Directions for this task: What lines in the records below contain the string "agent"? Copy every one.

Data for review:
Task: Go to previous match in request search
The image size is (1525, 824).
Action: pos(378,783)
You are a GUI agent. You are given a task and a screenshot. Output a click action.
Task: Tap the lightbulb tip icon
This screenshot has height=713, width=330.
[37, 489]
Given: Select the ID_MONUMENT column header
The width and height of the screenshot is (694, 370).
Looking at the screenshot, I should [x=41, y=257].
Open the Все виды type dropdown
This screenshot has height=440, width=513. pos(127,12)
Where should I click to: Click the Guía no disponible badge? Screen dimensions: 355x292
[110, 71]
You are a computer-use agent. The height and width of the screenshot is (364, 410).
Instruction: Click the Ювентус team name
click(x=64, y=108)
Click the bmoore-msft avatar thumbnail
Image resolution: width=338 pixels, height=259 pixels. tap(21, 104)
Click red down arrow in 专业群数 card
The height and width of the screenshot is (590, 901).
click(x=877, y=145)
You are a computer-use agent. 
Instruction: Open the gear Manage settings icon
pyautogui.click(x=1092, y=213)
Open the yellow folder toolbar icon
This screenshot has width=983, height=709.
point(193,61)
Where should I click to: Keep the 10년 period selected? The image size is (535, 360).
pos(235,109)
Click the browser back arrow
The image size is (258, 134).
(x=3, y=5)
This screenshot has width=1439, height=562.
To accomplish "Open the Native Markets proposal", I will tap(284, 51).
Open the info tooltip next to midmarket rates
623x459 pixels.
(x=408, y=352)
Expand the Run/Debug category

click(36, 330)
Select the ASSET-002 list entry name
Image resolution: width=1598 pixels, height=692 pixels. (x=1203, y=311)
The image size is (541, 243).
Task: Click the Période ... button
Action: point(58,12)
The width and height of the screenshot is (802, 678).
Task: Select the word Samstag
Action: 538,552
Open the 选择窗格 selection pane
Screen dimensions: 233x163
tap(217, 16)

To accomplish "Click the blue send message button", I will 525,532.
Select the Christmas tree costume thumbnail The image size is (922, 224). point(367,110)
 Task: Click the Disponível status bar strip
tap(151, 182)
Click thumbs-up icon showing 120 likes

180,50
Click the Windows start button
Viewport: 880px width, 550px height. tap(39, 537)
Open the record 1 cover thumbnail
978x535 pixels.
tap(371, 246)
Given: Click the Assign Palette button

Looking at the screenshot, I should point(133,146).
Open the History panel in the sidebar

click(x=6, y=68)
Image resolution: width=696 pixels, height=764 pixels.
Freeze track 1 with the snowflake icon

Result below:
You are a GUI agent. You are given a task and a screenshot. Output a click action.
You are a computer-use agent. The height and width of the screenshot is (364, 410).
You are a computer-use agent. 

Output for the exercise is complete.